WORK INSTRUCTIONS :: Set down exactly the lines running from the line with "Screen dimensions: 1869x735" to the end of the listing below, both ends included.

◆ ◆ ◆

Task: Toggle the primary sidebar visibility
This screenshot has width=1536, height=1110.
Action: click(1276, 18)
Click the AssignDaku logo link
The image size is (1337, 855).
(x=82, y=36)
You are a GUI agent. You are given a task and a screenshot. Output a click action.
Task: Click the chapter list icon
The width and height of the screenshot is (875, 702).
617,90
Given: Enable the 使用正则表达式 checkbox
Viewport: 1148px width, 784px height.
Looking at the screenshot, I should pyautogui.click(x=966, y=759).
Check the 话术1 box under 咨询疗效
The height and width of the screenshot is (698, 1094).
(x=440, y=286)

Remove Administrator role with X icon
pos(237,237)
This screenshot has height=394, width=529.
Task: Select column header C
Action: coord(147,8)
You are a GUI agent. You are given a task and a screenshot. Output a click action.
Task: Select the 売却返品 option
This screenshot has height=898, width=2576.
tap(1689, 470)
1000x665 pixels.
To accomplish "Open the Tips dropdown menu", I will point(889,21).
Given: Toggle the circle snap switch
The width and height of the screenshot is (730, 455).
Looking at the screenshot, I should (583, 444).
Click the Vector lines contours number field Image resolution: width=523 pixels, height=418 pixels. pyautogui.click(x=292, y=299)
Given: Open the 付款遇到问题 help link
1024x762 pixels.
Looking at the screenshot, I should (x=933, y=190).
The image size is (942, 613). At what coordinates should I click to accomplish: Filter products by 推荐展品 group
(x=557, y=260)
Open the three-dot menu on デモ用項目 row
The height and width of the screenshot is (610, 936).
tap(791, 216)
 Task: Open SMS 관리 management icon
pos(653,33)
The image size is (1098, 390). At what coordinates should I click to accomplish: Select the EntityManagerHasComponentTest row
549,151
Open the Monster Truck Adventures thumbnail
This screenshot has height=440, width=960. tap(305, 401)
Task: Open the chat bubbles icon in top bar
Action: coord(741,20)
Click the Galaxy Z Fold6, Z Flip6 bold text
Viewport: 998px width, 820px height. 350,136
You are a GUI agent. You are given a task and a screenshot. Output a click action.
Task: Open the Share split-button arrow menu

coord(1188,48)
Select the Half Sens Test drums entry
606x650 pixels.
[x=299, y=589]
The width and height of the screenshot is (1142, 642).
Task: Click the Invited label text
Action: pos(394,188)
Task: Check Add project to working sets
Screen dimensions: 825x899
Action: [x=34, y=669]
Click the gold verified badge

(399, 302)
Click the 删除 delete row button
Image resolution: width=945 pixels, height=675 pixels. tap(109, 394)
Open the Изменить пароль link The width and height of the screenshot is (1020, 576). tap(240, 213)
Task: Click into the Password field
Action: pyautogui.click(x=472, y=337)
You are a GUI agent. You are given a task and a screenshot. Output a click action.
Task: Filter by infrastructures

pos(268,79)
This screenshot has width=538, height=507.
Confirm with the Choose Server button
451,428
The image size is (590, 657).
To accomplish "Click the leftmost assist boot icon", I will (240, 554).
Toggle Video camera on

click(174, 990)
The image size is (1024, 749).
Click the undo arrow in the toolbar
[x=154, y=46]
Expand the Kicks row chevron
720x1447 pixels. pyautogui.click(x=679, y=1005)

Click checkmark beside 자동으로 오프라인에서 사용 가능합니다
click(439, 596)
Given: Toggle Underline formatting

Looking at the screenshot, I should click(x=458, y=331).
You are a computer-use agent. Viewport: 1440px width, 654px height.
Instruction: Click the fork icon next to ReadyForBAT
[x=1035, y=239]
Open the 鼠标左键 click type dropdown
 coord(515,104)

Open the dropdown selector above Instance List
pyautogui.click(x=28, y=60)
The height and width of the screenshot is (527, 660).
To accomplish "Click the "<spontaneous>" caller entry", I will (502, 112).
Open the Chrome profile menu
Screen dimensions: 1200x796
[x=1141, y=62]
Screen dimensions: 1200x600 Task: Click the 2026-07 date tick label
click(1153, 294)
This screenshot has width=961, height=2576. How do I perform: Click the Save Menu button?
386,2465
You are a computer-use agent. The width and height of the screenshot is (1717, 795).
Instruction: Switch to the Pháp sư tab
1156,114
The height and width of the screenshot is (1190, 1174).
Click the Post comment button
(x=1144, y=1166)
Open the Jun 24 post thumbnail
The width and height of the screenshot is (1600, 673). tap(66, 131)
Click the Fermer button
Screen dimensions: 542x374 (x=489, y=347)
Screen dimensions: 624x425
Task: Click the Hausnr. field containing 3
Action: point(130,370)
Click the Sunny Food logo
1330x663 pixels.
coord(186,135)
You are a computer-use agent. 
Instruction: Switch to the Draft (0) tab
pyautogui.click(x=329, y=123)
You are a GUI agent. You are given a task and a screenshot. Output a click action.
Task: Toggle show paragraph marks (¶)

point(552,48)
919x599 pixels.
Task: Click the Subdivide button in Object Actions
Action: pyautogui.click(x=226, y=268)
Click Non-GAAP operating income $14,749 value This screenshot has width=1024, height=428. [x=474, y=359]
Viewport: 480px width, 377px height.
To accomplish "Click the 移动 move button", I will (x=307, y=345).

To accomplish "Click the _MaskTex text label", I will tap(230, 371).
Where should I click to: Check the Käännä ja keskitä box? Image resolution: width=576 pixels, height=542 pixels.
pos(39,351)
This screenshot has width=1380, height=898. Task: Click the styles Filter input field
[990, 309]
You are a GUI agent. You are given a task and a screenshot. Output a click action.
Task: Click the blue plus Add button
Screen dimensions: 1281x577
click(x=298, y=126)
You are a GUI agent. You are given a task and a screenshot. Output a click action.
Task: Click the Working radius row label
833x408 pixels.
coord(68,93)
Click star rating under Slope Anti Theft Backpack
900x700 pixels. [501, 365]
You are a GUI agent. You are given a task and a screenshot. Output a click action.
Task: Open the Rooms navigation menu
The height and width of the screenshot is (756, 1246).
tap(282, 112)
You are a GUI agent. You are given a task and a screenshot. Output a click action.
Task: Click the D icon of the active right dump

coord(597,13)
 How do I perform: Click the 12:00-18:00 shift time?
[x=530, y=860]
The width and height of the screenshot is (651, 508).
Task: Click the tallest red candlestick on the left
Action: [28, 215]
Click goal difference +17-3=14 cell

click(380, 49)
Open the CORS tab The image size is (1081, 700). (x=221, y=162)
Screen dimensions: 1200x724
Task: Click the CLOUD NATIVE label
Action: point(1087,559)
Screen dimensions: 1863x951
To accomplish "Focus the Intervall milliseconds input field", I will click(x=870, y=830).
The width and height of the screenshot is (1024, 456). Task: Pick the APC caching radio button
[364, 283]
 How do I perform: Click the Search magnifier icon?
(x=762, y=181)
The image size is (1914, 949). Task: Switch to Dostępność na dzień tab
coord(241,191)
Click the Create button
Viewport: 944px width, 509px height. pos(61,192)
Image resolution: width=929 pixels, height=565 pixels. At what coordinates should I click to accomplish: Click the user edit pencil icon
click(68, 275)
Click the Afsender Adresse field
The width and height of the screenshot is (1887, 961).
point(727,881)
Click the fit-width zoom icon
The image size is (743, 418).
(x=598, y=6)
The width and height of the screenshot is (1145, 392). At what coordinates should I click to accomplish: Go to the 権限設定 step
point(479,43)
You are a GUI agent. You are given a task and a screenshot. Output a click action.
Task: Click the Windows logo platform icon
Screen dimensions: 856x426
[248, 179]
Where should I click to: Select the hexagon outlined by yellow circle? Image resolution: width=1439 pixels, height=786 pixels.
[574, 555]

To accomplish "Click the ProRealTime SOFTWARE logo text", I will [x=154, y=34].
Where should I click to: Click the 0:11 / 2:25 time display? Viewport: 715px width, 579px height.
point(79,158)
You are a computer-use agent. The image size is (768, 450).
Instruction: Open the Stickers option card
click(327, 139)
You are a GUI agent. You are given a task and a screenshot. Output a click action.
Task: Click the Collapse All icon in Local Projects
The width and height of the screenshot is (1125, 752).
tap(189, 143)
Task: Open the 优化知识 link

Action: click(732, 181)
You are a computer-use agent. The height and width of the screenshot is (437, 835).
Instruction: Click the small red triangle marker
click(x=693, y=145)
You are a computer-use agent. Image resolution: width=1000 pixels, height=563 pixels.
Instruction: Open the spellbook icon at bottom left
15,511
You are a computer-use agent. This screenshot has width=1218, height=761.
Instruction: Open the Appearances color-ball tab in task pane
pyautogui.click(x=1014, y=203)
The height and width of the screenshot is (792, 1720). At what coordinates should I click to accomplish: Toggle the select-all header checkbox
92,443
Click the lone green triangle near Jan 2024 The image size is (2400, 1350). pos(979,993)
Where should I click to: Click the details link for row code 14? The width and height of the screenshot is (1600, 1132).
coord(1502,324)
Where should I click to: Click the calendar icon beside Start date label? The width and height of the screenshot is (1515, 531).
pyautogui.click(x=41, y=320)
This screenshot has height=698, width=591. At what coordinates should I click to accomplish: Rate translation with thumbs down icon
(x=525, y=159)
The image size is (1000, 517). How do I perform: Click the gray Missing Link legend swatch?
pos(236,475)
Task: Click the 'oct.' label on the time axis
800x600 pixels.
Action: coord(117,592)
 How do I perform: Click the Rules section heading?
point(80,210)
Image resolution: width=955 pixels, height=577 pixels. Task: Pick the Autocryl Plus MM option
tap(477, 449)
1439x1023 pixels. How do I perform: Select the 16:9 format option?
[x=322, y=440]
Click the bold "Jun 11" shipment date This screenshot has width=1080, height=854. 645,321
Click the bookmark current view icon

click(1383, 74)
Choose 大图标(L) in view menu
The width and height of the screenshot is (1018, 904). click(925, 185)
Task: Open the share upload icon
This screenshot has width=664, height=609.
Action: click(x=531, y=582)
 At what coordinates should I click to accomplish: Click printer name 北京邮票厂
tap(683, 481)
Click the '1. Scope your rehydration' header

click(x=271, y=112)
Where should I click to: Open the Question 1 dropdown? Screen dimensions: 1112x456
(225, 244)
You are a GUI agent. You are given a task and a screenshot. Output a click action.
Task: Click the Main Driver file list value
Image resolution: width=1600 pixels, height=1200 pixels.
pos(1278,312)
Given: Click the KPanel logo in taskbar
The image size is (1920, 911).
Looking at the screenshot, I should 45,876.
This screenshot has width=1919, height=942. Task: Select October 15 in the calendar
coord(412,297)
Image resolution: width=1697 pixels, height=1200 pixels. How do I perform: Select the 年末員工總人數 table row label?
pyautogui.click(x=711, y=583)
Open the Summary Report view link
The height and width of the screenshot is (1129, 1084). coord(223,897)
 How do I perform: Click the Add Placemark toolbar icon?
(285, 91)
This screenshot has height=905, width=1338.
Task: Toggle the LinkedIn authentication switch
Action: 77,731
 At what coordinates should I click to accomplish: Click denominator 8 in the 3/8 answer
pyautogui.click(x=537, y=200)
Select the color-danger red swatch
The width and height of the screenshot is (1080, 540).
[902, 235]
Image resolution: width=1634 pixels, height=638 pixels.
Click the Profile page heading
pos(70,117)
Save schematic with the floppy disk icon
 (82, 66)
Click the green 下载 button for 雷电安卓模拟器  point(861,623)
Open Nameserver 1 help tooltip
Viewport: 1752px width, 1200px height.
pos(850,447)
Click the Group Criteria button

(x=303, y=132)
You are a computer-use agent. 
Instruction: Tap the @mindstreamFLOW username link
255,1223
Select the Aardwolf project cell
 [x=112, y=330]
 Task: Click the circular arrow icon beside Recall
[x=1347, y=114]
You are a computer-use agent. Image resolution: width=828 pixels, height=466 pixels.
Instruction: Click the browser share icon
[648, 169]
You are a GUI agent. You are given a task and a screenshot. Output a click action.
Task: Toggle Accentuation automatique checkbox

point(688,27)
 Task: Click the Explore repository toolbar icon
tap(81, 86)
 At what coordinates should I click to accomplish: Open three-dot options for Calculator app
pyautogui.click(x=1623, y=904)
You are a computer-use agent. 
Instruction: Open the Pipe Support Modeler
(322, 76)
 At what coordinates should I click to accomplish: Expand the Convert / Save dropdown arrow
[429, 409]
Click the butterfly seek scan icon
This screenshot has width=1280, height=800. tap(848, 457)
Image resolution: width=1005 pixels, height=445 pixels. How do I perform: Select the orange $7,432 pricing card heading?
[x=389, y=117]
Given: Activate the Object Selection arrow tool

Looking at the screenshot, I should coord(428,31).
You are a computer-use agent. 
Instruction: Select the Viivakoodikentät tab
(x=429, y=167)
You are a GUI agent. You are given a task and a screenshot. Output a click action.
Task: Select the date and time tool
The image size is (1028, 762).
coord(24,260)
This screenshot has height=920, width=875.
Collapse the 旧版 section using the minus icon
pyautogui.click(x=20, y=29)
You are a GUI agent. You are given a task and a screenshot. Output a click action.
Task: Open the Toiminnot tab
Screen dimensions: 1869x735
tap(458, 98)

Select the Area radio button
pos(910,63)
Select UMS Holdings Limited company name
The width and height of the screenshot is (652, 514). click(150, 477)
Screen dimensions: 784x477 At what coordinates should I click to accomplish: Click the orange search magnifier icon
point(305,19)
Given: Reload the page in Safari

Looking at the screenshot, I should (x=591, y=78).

◆ ◆ ◆

WRITTEN RESPONSE ::
Screen dimensions: 1869x735
tap(458, 98)

Select the Area radio button
pos(910,63)
Select UMS Holdings Limited company name
The width and height of the screenshot is (652, 514). click(150, 477)
Screen dimensions: 784x477 At what coordinates should I click to accomplish: Click the orange search magnifier icon
point(305,19)
Given: Reload the page in Safari

Looking at the screenshot, I should (x=591, y=78).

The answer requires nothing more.